So today I was trying to use the handy function sha1() provided by Spark and I needed to concatenate all my columns in just one, since it did not supported multiple ones. The solution seemed easy at first: use concat(), however, something odd was happening.

It turns out I had more than 600 columns to concatenate, and I wanted to leave some out of the operation. It should have been easy, just doing:

val cols = ds.columns.filterNot(some_condition).map(col)
ds.select(concat(cols:_*).as("concatenated"))

For most of the rows that did the job. Despite having multiple data types, spark casted them successfully to string and returned the concatenation of all the desired columns. Despite that, a big issue arose: some of them had a null value in that field even though they had non null values in them! And of course, I needed that column to have a value since it was going to a hash function.

After playing with some subsets of the columns and getting nowhere near the solution, I started exploring a simple ds.map(row -> row.toString).
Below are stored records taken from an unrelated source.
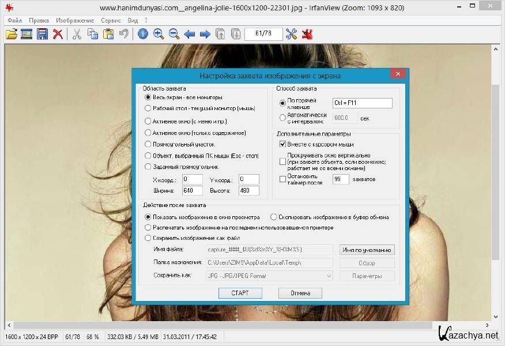Image resolution: width=505 pixels, height=346 pixels.
Task: Click the 'Имя по умолчанию' button
Action: pyautogui.click(x=367, y=250)
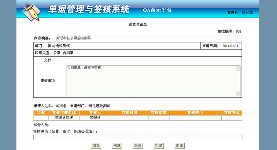Click the 搁置 button
The height and width of the screenshot is (150, 277).
coord(96,145)
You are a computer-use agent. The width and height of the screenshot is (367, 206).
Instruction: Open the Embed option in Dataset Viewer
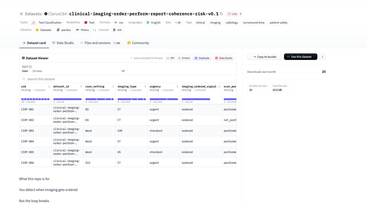[x=184, y=58]
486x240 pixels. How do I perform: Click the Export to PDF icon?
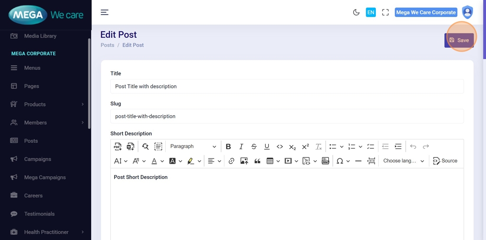pos(118,147)
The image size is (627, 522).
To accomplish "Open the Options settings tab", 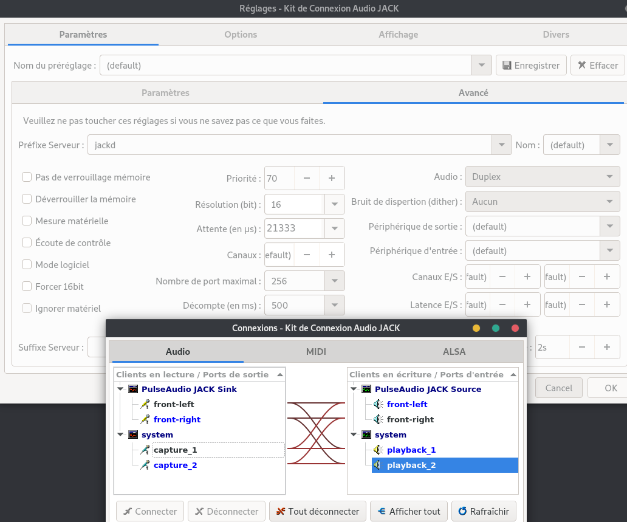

That would have been enough if it hadn't been for the need to filter some columns and the inefficiency to add a join later.

I was starting to loose my hope when I saw that the columns where the concatenation failed had null values! That was odd, I just wanted for those null values to not appear in the resulting string but it was turning out that they invalidated all the operation. Knowing which was my issue, i
found a post about MySQL: two similar functions had a different behavior when facing NULL values: CONCAT and CONCAT_WS

The first one was the same I was using in spark: concatenates all the columns you want. The latter also existed in spark, but the description was somewhat similar, the only difference was that in concat_ws you needed to add a separator. Apparently there was no difference.

However, in MySQL there was a more important "feature": it skips expressions that contain a NULL value. That was it, what I needed. And indeed, that was the solution for me.

val ds = Seq(
  (1, "sdw", "sre", BigDecimal("232.332323")),
  (2,null,"d",null)
).toDF("id","str1","str2","decimal")

ds.select(concat(cols:_*).as("normal"), concat_ws("",cols:_*).as("ws")).show(false)
normal ws
1sdwsre232.332323000000000000 1sdwsre232.332323000000000000
null 2d

I hope this helps!


NOTE: I've found out later in the following commit that in the code comments this behavior is explained: Reynold Xin added If any input is null, concat returns null. in the Concat case class and in the added ConcatWS the following is stated: Returns null if the separator is null. Otherwise, concat_ws skips all null values.